THE SHOW EARNS RAVES BUT YORK THEATER PRODUCING DIRECTOR JIM MORGAN STILL HAS A BONE TO PICK
BY HENRY EDWARDS
In May 2011, the York Theatre Company launched a concert season devoted to revivals of Off-Broadway musicals. The opening attraction, Nancy Ford and Gretchen Cryer's 1978 success, “I'm Getting My Act Together and Taking It On the Road” (ostensably the first feminist musical) was followed by the world premiere of the sequel, “Still Getting My Act Together.”
Concert versions of “The Mad Show,” “Oh Coward!,” “The Housewives’ Cantata,” “Tomfoolery,” five concerts of musicals by Tom Jones, and a full production of “Ionescopade” came next.
And now to bring the one-of-a-kind retrospective to a close, the York has mounted a new edition of lyricist Richard Maltby, Jr. and composer David Shire’s fondly recalled revue,“Closer Than Ever.”
The 1980 hit has not been seen in New York since then, and the critical response indicates it has been sorely missed.
Foe example, Eric Grode in New York Times characterized the show as “charming material presented charmingly and sometimes marvelously.”
“Delightful,” “polished” and “expertly done” are just some of the other superlatives critics have utilized to characterize York's revival.
Then and now the show features four actor-singers who perform an assortment of Maltby-and-Shire theater songs, mostly composed in the 1980s.
Jenn Colella, George Dvorsky, Christiane Noll and Sal Viviano comprise the current, very talented cast.
Maltby, who co-directed the original version, helms on his own this time around.
A-typical songwriters, Malty and Shire created a songbook with middle-class, if not middle-aged, appeal. Aging, mid-life crisis, second marriages, two-career couples and an inability to commit number are some of the subjects they chose to transform into songs.
“Mostly, the songs come from people — people we knew or things we observed about ourselves or stories that people told us about other people. They told me stories no fiction writer could invent. The only reason they could possibly exist is that they would be true. People have complex lives that we can't imagine," Maltby has explained.
Those efforts have been characterized as a “mixture of wit and wistfulness,” “bittersweet” and “urbane and epigrammatic.”
"I guess I've come to realize, over a time, that David and I write things that are just not like what other people write. I place no value judgment on that. We just have a different voice," says Malby.
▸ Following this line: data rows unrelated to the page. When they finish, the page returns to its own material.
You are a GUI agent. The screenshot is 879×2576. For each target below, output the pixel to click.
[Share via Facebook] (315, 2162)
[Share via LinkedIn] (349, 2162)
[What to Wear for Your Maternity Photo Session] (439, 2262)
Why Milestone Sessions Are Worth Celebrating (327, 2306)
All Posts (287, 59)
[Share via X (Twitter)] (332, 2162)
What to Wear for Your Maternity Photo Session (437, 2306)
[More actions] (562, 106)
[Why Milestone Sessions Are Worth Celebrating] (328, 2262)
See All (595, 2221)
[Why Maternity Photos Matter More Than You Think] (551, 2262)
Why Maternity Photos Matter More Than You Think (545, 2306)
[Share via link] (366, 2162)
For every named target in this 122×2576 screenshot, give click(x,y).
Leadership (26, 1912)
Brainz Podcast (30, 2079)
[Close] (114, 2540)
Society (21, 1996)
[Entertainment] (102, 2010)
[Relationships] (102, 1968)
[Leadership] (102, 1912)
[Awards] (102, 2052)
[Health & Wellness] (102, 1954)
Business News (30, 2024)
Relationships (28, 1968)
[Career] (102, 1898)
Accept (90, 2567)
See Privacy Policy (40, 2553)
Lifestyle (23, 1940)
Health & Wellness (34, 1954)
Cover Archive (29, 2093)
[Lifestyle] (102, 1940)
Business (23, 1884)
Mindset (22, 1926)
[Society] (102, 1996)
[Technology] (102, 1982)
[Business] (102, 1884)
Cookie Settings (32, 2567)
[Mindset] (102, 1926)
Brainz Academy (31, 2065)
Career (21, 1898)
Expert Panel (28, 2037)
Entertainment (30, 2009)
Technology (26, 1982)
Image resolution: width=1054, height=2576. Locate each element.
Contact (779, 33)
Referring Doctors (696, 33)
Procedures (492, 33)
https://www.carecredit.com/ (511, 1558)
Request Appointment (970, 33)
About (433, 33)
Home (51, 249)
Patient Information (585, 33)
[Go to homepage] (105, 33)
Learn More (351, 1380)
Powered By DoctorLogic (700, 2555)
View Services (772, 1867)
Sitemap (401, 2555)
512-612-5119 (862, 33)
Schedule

Critical response aside, although he cast sings wonderfully, the songs are marvels of craft and the piano and bass arrangements, although mimimal were also sufficient, from the point of view of this column, "Closer Than Ever," seems a bit too long and too mild to hoild one's undivided attention. Harking back to its original cabaret roots, the show would go down better if one had a drink in one's hand.
Nevertheless, it's an evening riddled with historical significance, and the York is to be commended for mounting it.
In an “Up Front” column in the current theater program, producing artistic director Jim Morgan discusses his theater's Off-Broadway revival series, writing: "Almost 150 performances of Off-Broadway treasures, and oddly, no real notice was taken of this endeavor by any of the various organizations whose job it is to celebrate Off-Broadway, or the writers and publications who cover the Off-Broadway beat."
Morgan's point is well taken.
When people think of the Off-Broadway musical, the shows that pop to mind usually are those made the move to Broadway (“Hair,” “Godspell,” “A Chorus Line,” “Little Shop of Horrors,” “Sunday in the Park with George,” “Rent, to name a few).
But what of the Off-Broadway musical that remains Off-Broadway? These shows are their own special breed, tending to be more experimental and far less spectacular. And for the most part, although they are a genuine subset of the American musical theater, they are ignored.
In “Off-Broadway Musicals since 1919,” perhaps the only reference book about the Off-Broadway musical, one of the very few studies of these works, Thomas Hischak surveys a staggering 375 musical shows through 2009.
Hishak observes the off-Broadway musical offers "a more direct kind of music, dance, and comedy" than Broadway shows and often display a more direct connection to the times through music in a more intimate forum.
Where are the musical theater historians? one is left to wonder. And why haven't they written about the York's efforts in this arena?
Morgan and the York Theatre Company deserve to be encouraged to do another round of these fascinating shows that seemingly have disappeared yet have earned the right to be resurrected.
“Closer Than Ever” at York Theatre at St. Peter’s is scheduled to run through July 14 (yorktheatre.org).